Mean Time Between Failures -- SSD

Solution 1:

Drive manufacturers specify the reliability of their products in terms of two related metrics: the annualized failure rate (AFR), which is the percentage of disk drives in a population that fail in a test scaled to a per year estimation; and the mean time to failure (MTTF).

The AFR of a new product is typically estimated based on accelerated life and stress tests or based on field data from earlier products. The MTTF is estimated as the number of power on hours per year divided by the AFR. A common assumption for drives in servers is that they are powered on 100% of the time.

http://www.cs.cmu.edu/~bianca/fast/

MTTF of 1.5 million hours sounds somewhat plausible.

That would roughly be a test with 1000 drives running for 6 months and 3 drives failing.
The AFR would be (2* 6 months * 3)/(1000 drives)=0.6% annually and the MTTF = 1yr/0.6%=1,460,967 hours or 167 years.

A different way to look at that number is when you have 167 drives and leave them running for a year the manufacturer claims that on average you'll see one drive fail.

But I expect that is simply the constant "random" mechanical/electronic failure rate.

Assuming that failure rates follow the bathtub curve, as mentioned in the comments, the manufacturer's marketing team can massage the reliability numbers a bit, for instance by not including DOA'S (dead on arrival, units that passed quality control but fail when the end-user installs them) and stretching the DOA definition to also exclude those in the early failure spike. And because testing isn't performed long enough you won't see age effects either.

I think the warranty period is a better indication for how long a manufacturer really expects a SSD to last!
That definitely won't be measured in decades or centuries...


Associated with the MTBF is the reliability associated with the finite number of write cycles NAND cells can support. A common metric is the total write capacity, usually in TB. In addition to other performance requirements that is one big limiter.

To allow a more convenient comparison between different makes and differently sized sized drives the write endurance is often converted to daily write capacity as a fraction of the disk capacity.
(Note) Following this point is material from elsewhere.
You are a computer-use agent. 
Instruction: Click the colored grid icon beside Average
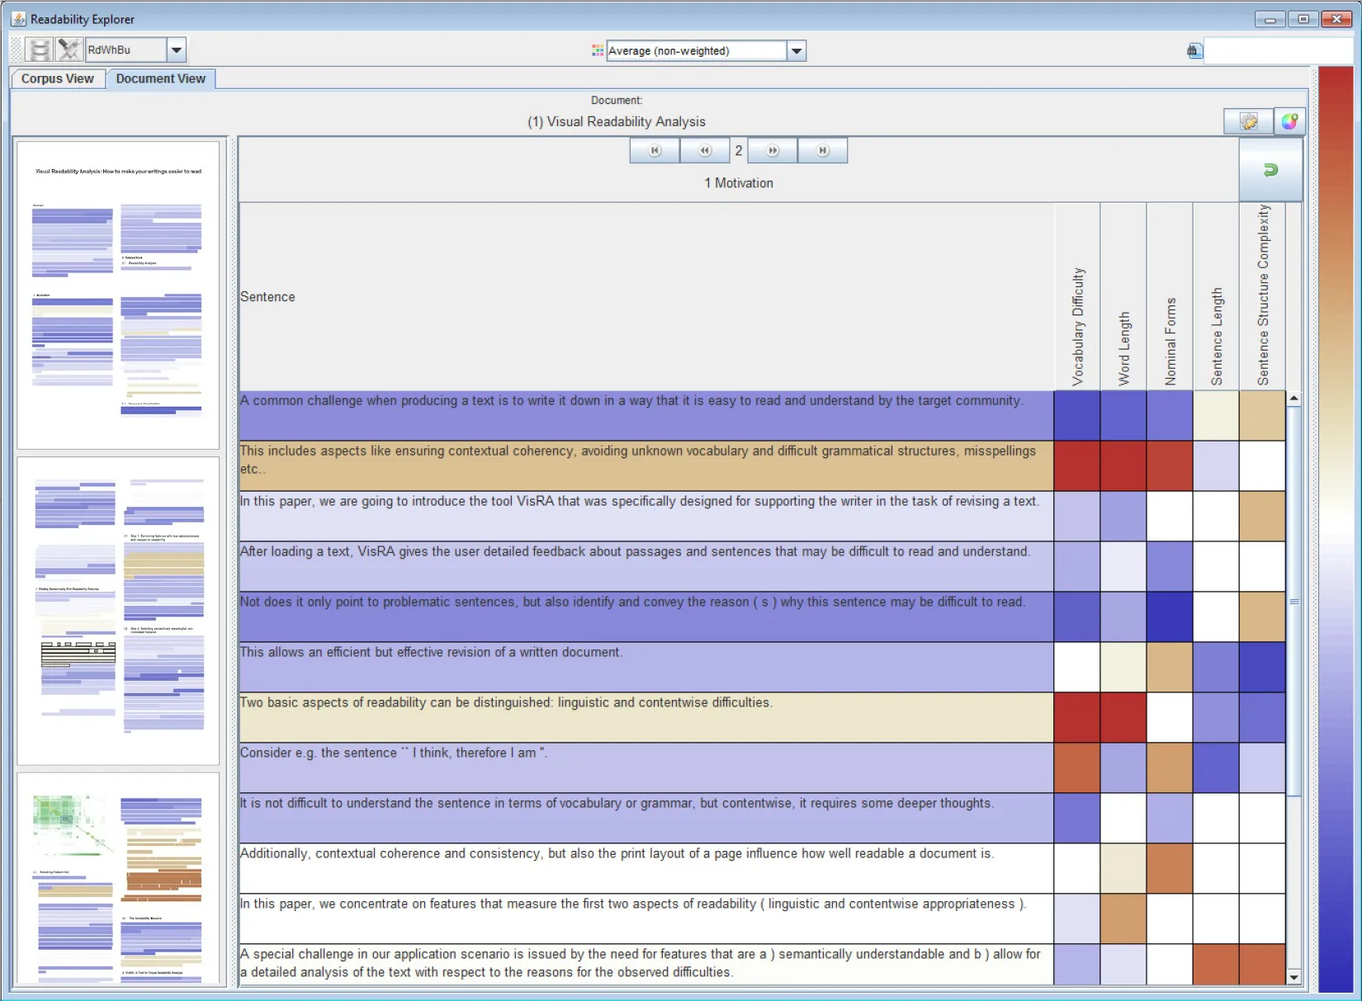(598, 51)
Assuming that a drive is rated to live as long as it's under warranty:
a 100 GB SSD may have a 3 year warranty and a write capacity 50 TB:

        50 TB
---------------------  = 0.46 drive per day write capacity.
3 * 365 days * 100 GB

The higher that number, the more suited the disk is for write intensive IO.
At the moment (end of 2014) value server line SSD's have a value of 0.3-0.8 drive/day, mid-range is increasing steadily from 1-5 and high-end seems to sky-rocket with write endurance levels of up to 25 * the drive capacity per day for 3-5 years.
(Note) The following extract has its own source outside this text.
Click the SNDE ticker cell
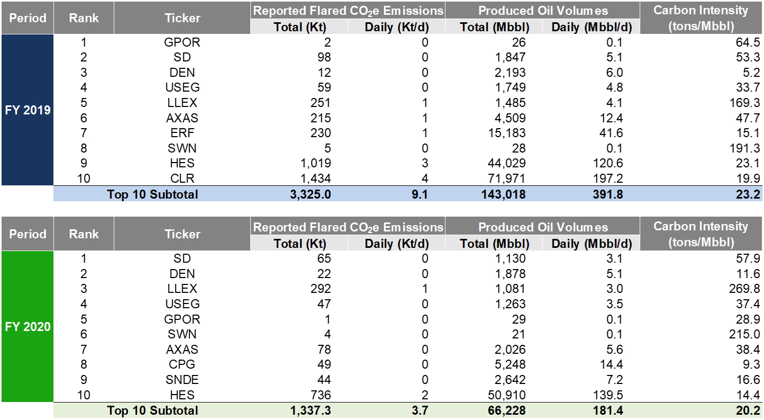 182,380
Some real world tests show that sometimes the vendor claims can be massively exceeded, but driving equipment way past the vendor limits isn't always an enterprise consideration... Instead buy correctly spec'd drives for your purposes.

Solution 2:

Unfortunately the MTBF isn't what most people think...
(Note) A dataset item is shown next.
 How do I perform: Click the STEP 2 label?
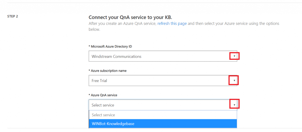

  • It is not how long an individual drive will last.

    Manufacturers expect their drives to last as long as the warranty, after that it really isn't their problem. Older electromagnetic platter hard drives will seize up after 10 or so years. Integrated circuits last an extremely long time, but other components (notably capacitors) wear out after somewhat predictable number of cycles.

  • It is how many of these drives you would need to expect 1 drive to fail every hour.

    As others have pointed out manufactures do various testing over a reasonable period of time and determine a failure rate. There's a fair amount of variance in these sorts of tests and marketing often has "input" as to what the final number should be. Regardless they make a best effort guess as to how many drives would be needed to average one failure per hour.

    For situations with less drives you can infer a statistical probability of failure based on the MTBF, but keep in mind that failures in well designed products should follow a "bathtub" curve - that is higher failure rates when devices are initially put into service and after their warranty period has expired, with lower failure rates in between.